McLaren executive director Brown helped engineer a deal for the team to split with Honda at the end of the 2017 season after three tough seasons that had seen the Japanese manufacturer offer little in the way of performance or reliability.

The decision split opinion, with McLaren spurning a significant annual financial injection from Honda in order to link up with Renault, believing its on-track fortunes had to be prioritized over its commercial interests.

In an interview with Sky Sports, Brown was asked if he believed Dennis – McLaren’s long-running team chief before stepping down at the end of 2016 – would have made the same decision to cut ties with Honda.

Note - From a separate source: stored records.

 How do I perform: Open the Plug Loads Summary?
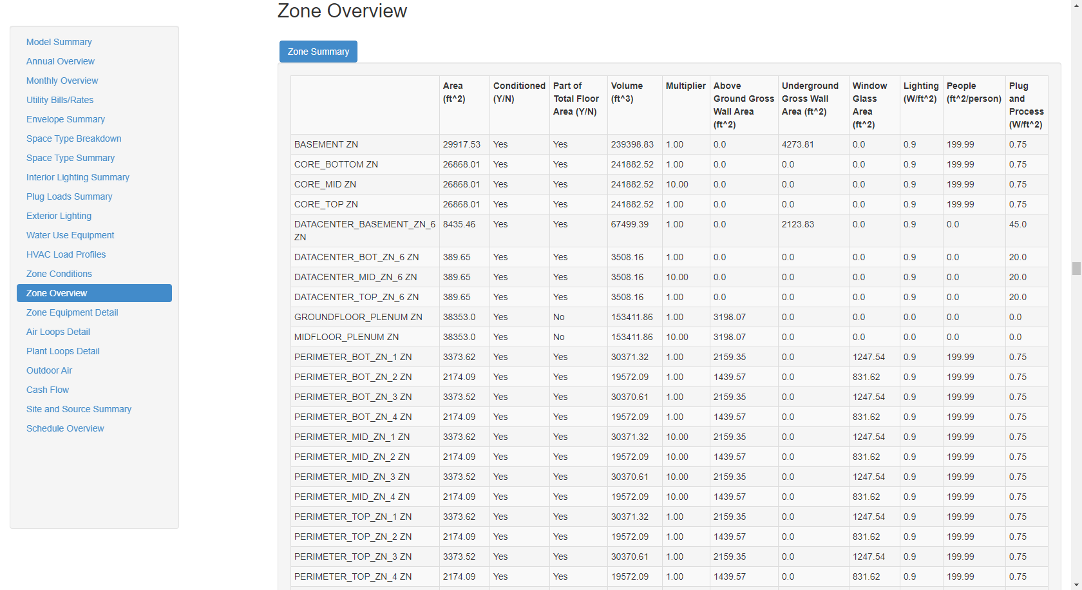(69, 196)
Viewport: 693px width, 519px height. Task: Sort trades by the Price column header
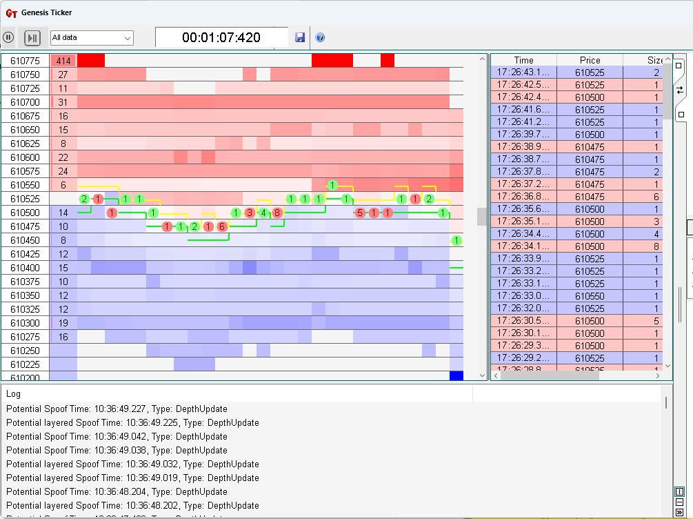(590, 60)

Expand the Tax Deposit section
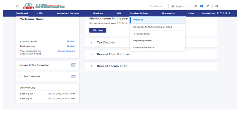coord(91,43)
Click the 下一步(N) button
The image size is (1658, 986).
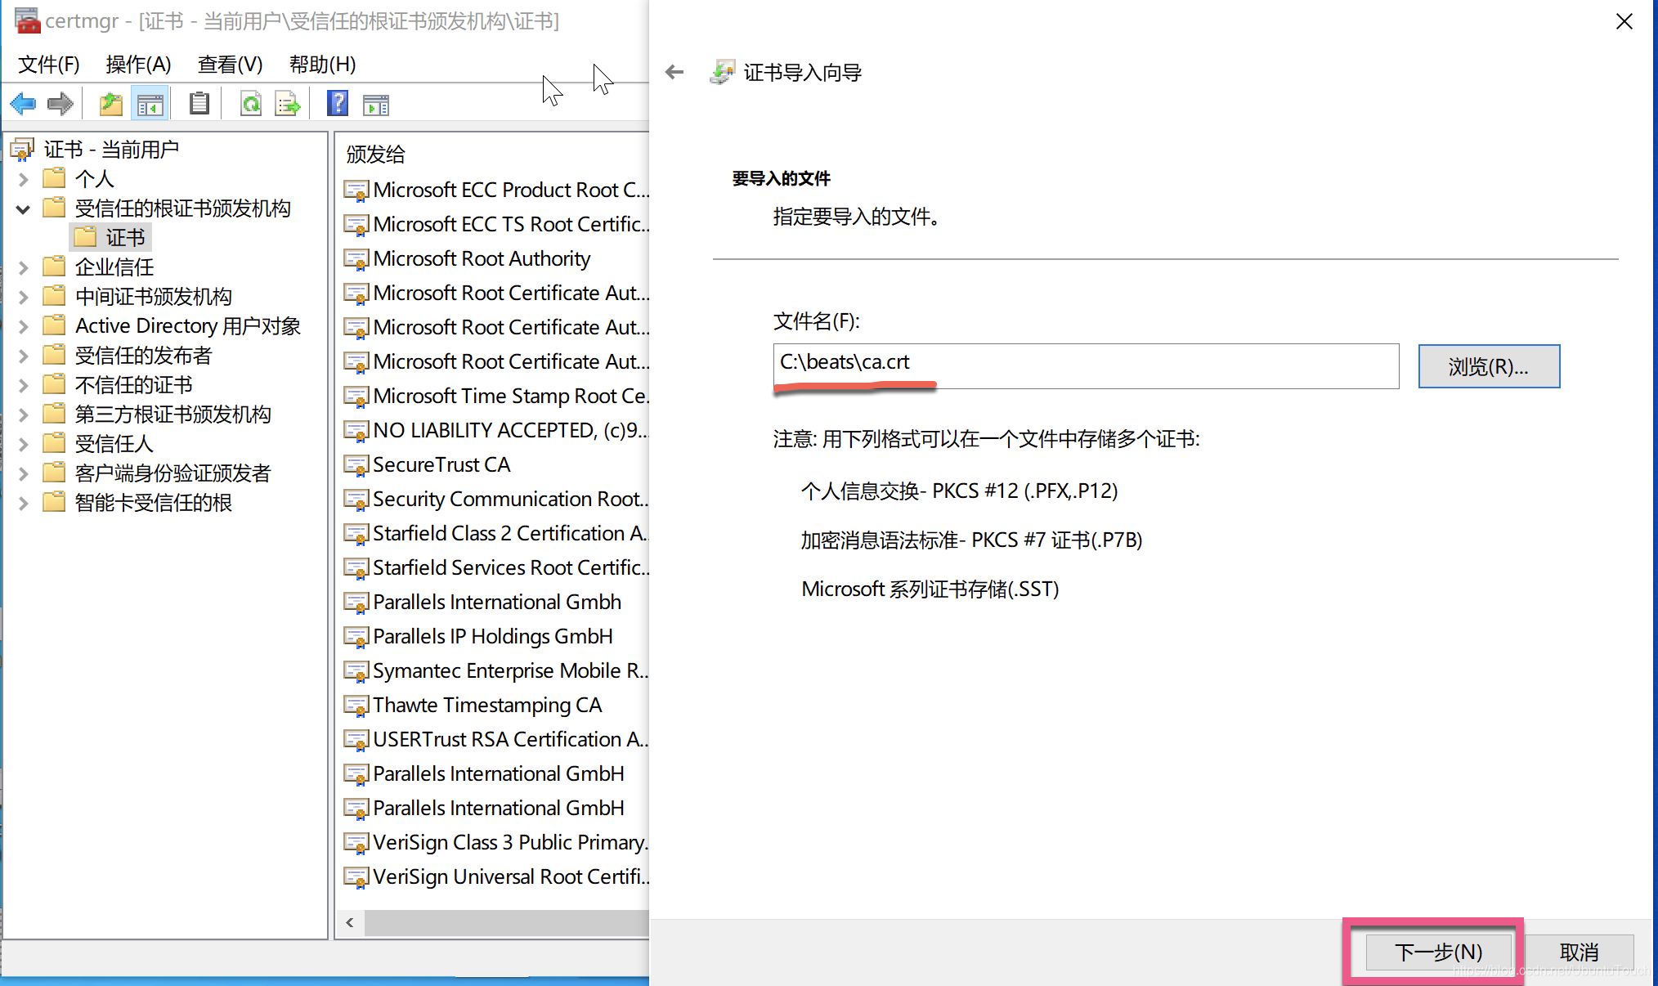(x=1437, y=952)
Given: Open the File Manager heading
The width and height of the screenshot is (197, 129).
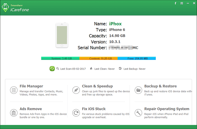Looking at the screenshot, I should pyautogui.click(x=31, y=86).
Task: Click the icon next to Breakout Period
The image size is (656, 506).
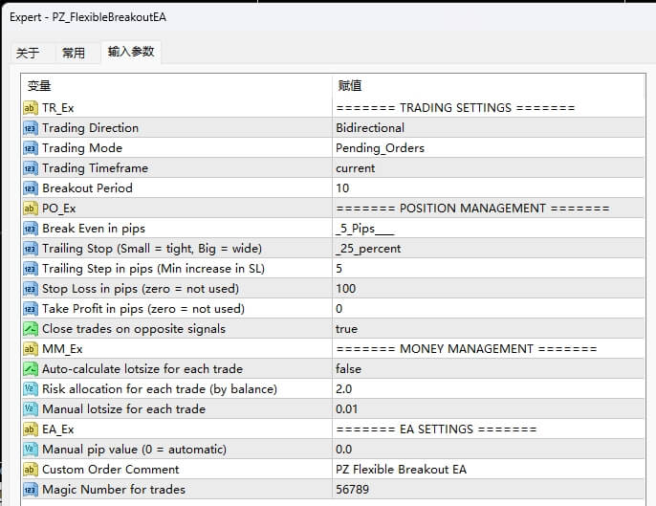Action: point(30,188)
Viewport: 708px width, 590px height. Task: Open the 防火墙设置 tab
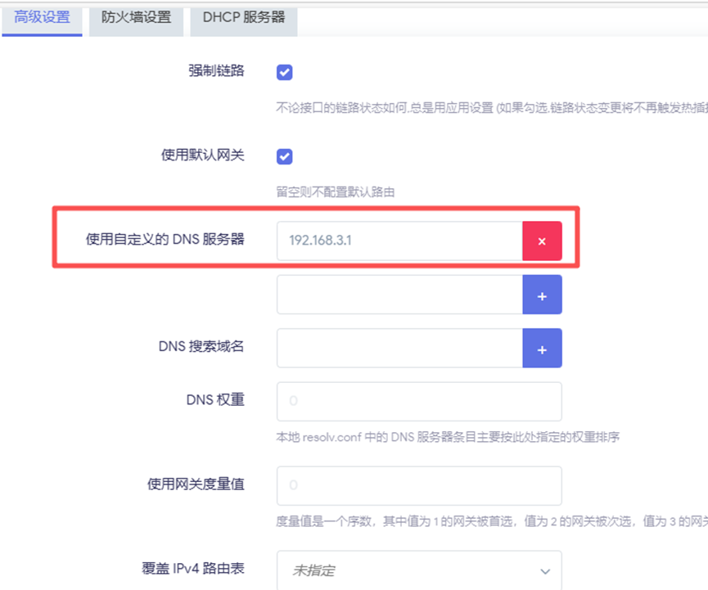(136, 17)
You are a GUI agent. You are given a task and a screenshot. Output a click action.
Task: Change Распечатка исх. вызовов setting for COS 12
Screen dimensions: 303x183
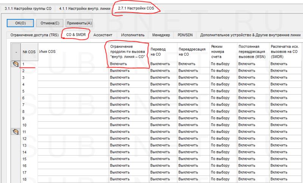point(284,139)
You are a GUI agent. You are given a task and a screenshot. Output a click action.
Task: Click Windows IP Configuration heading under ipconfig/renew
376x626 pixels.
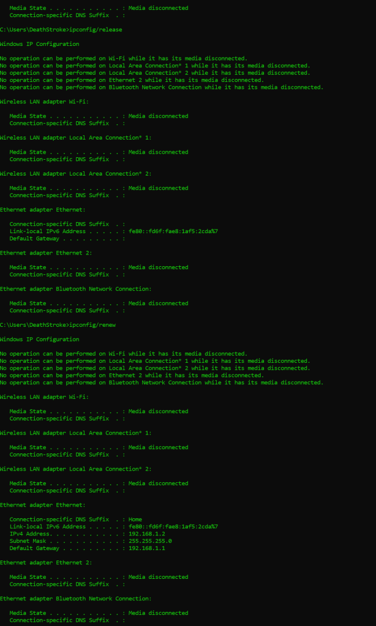39,339
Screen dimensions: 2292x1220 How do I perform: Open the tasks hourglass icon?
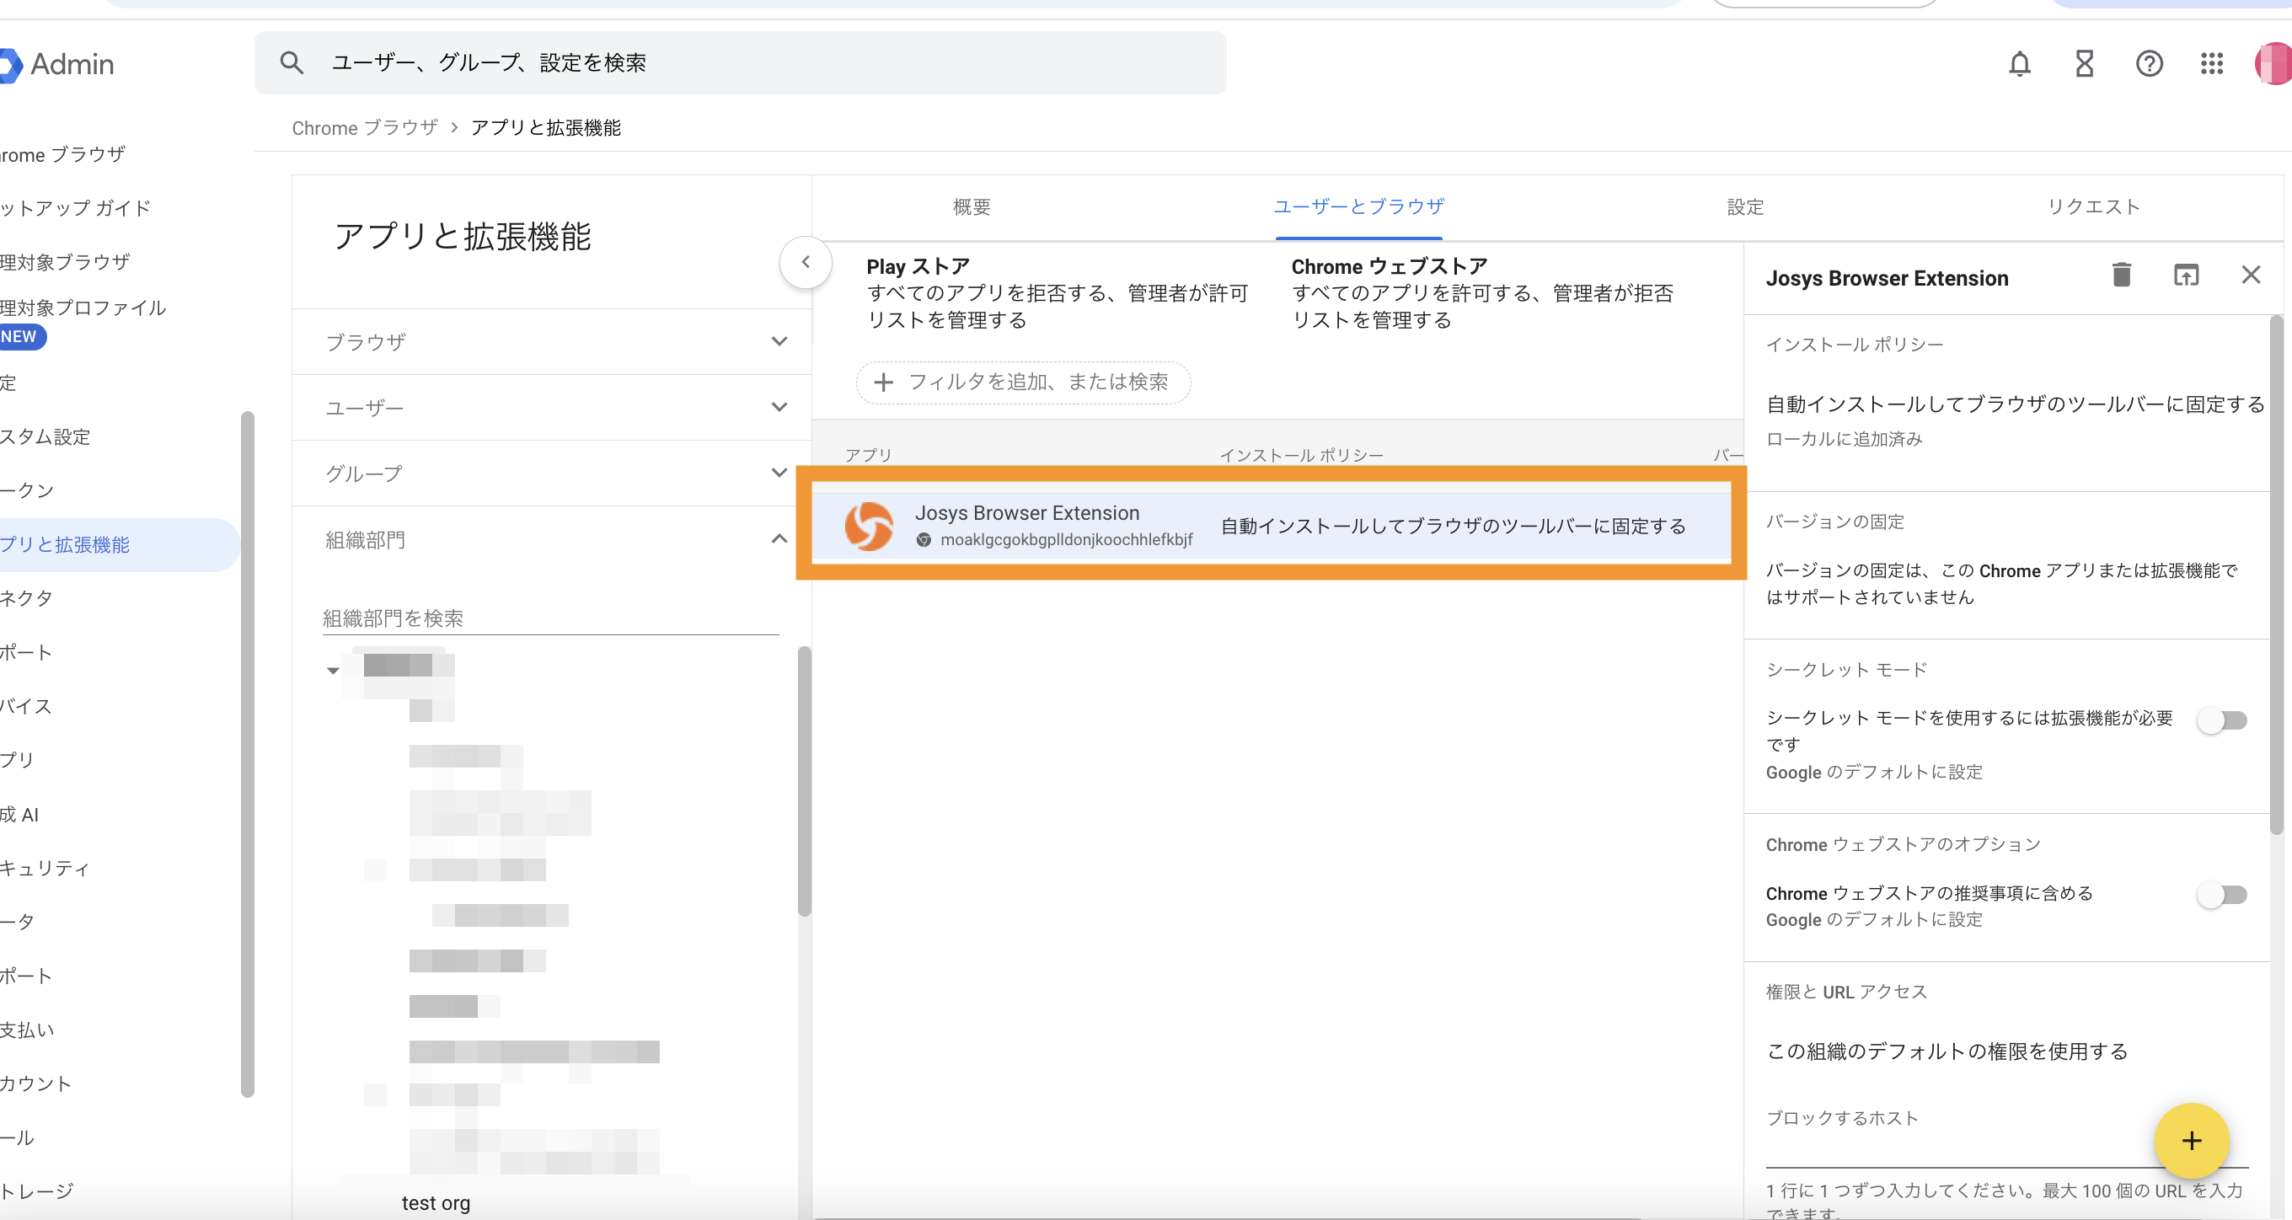tap(2084, 64)
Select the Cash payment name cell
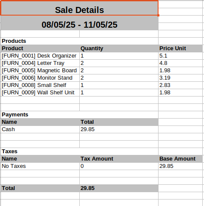 coord(40,129)
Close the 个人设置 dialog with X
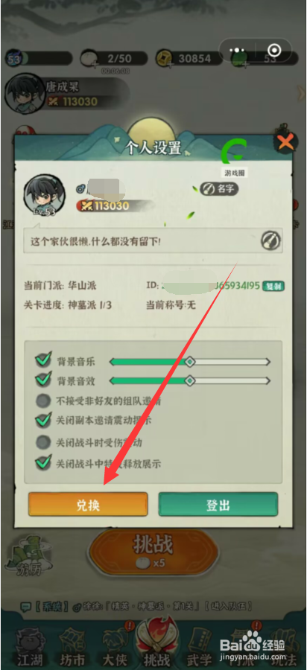This screenshot has height=670, width=307. point(285,143)
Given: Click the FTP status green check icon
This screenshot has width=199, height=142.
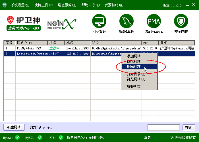Looking at the screenshot, I should (x=61, y=138).
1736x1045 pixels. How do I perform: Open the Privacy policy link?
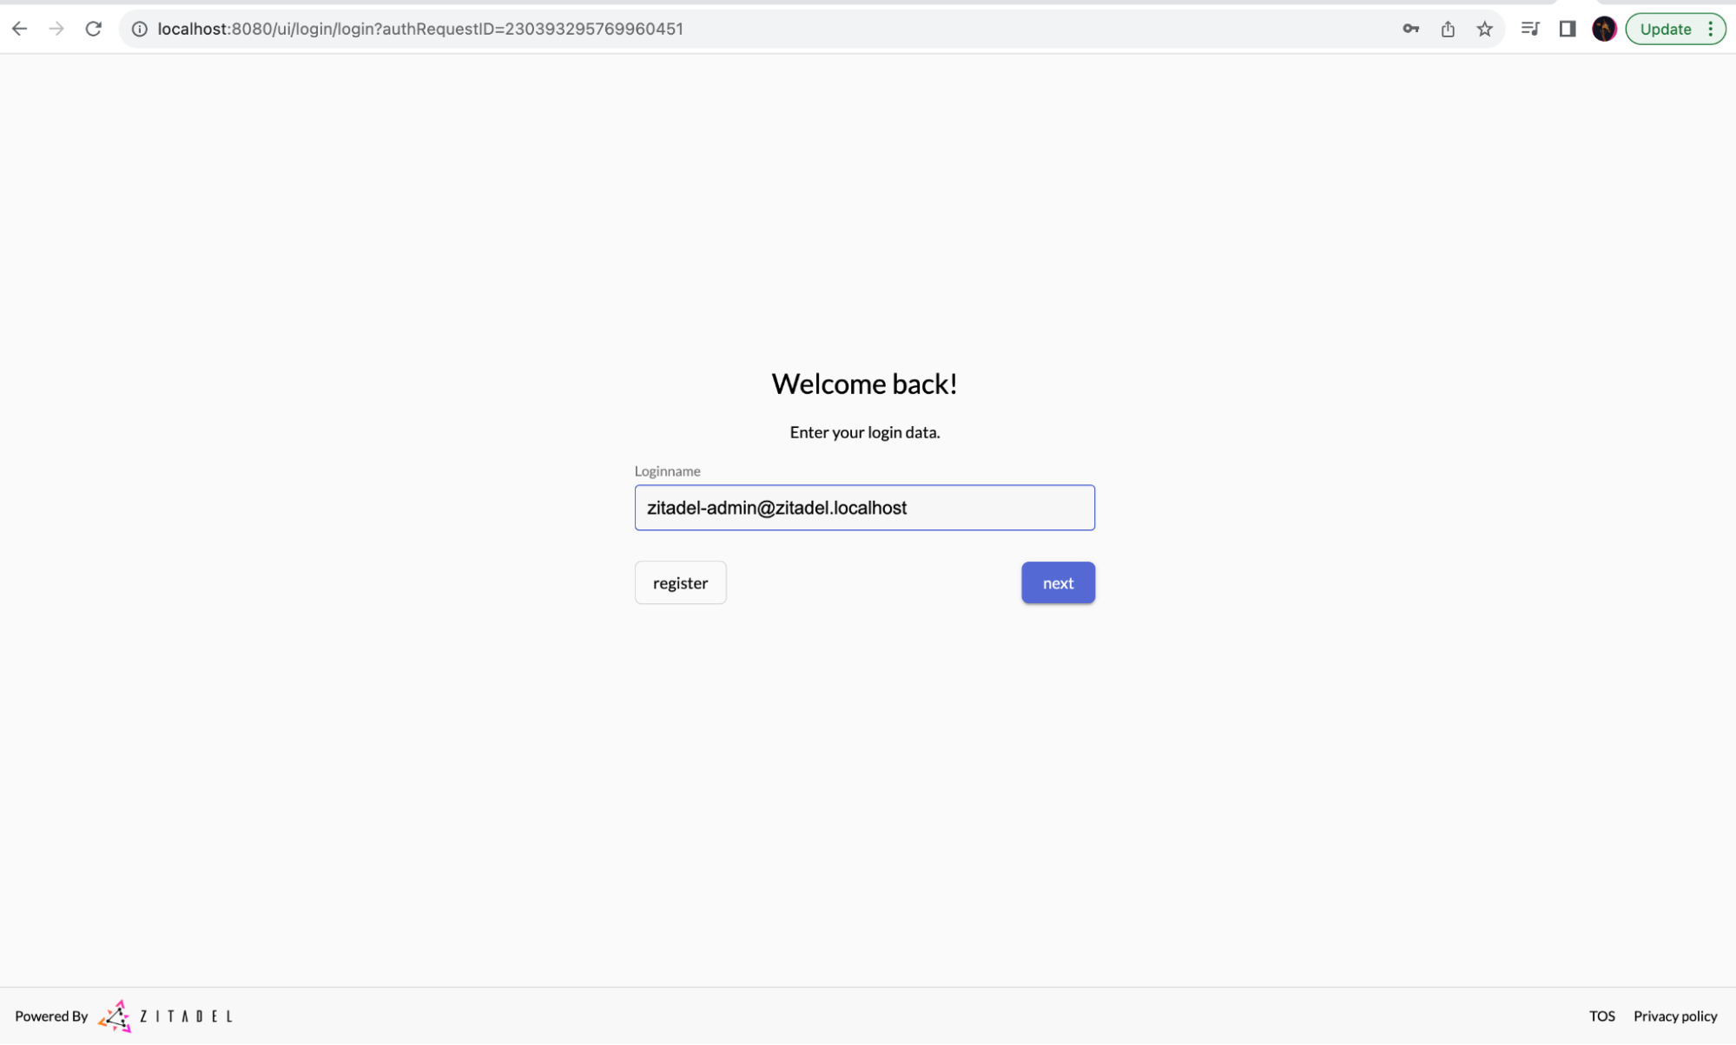click(1675, 1015)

“I think he would have,” Brown said.

“He was here when those conversations were ongoing and I think Ron always has and always will have the best interests of McLaren in his heart.

“He is Mr. McLaren. It burns him inside as much as us not to see us winning races.”

Brown also elaborated on the decision to break off the much-lauded relationship with Honda, saying the first signs of trouble with the 2017 power unit were clear in pre-season.

After a number of attempts to try and rectify the situation, Brown and his fellow team bosses felt there was no alternative but to end the Honda deal for 2018.

“We knew we were in trouble in testing in Barcelona and we worked really hard for six months to try and find solutions that would give us confidence that we’d be much more competitive in 2018,” Brown said.

“Ultimately, after trying many different things and many different ways we felt we couldn’t get there.

“Three years is a long time in Formula 1 and so we needed to change the direction to get our team back at the top.”